Gain hands-on experience with Spark structured streaming, develop an understanding of data engineering and ML pipelines, and become proficient in evaluating ML models using SparkML.
In practical labs, you'll utilize SparkML for regression, classification, and clustering, enabling you to construct prediction and classification models. Connect to Spark clusters, analyze SparkSQL datasets, perform ETL activities, and create ML models using Spark ML and sci-kit learn. Finally, demonstrate your acquired skills through a final assignment.
This intermediate course is suitable for aspiring and experienced data engineers, as well as working professionals in data analysis and machine learning. Prior knowledge in Big Data, Hadoop, Spark, Python, and ETL is highly recommended for this course.

What you'll learn

  • Describe ML, explain its role in data engineering, summarize generative AI, discuss Spark's uses, and analyze ML pipelines and model persistence.
  • Evaluate ML models, distinguish between regression, classification, and clustering models, and compare data engineering pipelines with ML pipelines.
  • Construct the data analysis processes using Spark SQL, and perform regression, classification, and clustering using SparkML.
  • Demonstrate connecting to Spark clusters, build ML pipelines, perform feature extraction and transformation, and model persistence.

Syllabus

Get Started with Machine Learning
Module 1
In this module, you will gain knowledge of machine learning techniques that enable computers to perform tasks without explicit programming. You will explore the lifecycle of machine learning models and understand the crucial role of data engineering in machine learning projects. The module covers supervised and unsupervised learning techniques, including classification, regression, and clustering. Furthermore, you will acquire valuable insights into Generative AI and its potential to revolutionize multiple industries, enhance people's lives, and generate newer and previously unimaginable data and experiences.
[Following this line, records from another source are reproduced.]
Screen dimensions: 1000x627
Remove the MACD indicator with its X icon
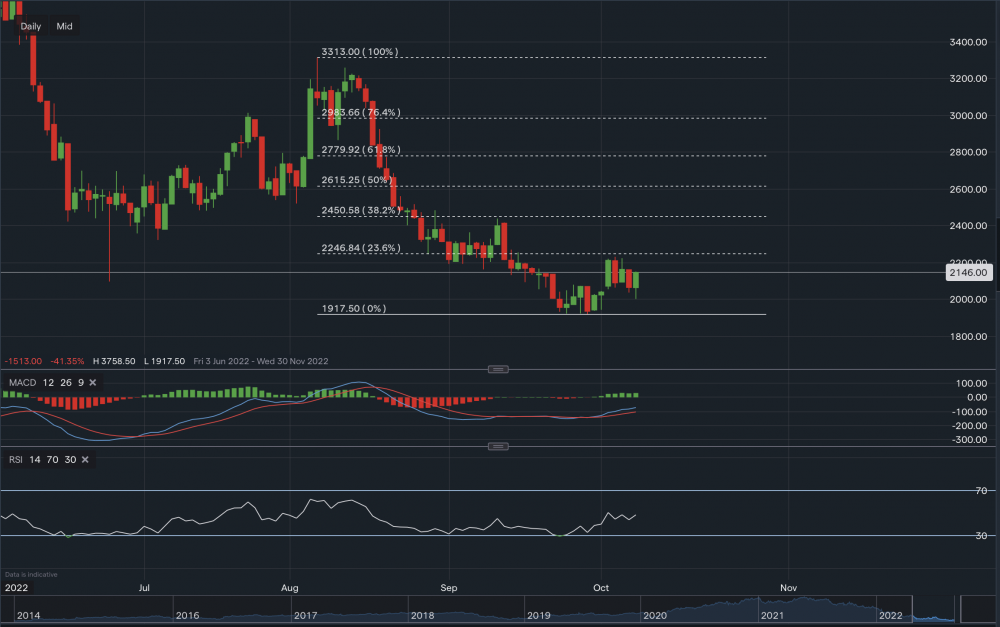click(91, 382)
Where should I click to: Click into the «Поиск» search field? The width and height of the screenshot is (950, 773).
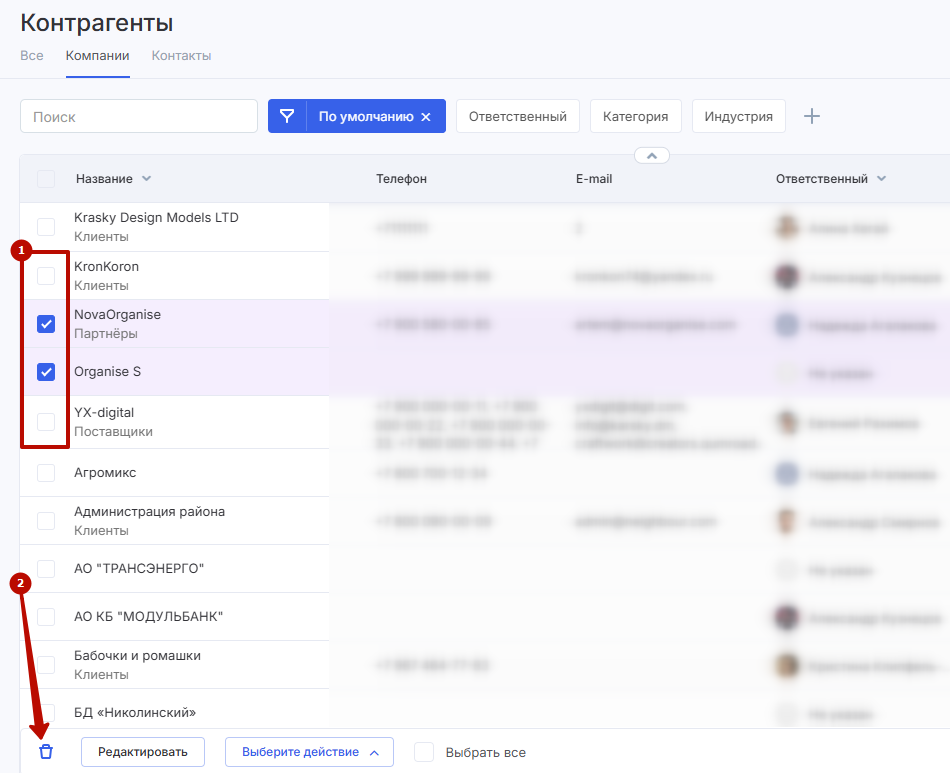[139, 116]
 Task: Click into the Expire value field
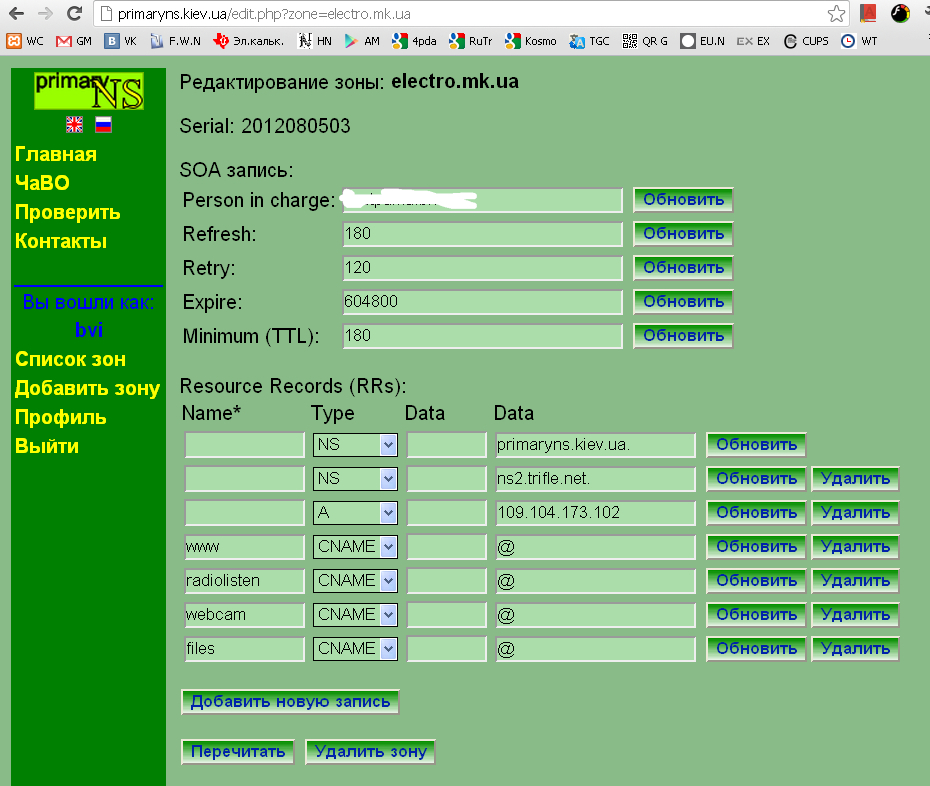(482, 302)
Machine Learning with Apache Spark
Module 2
This module will introduce you to Spark and provide an overview of its key features and applications in the field of data engineering. You will discover the process of connecting to a Spark cluster using SN labs and delve into various topics such as regression, mileage prediction, classification, diabetic classification, clustering, and clustering load data using SparkML. Additionally, you will gain insights into how to construct these models using Spark ML. Moreover, this module will cover GraphFrames on Apache Spark and guide you in hands-on labs.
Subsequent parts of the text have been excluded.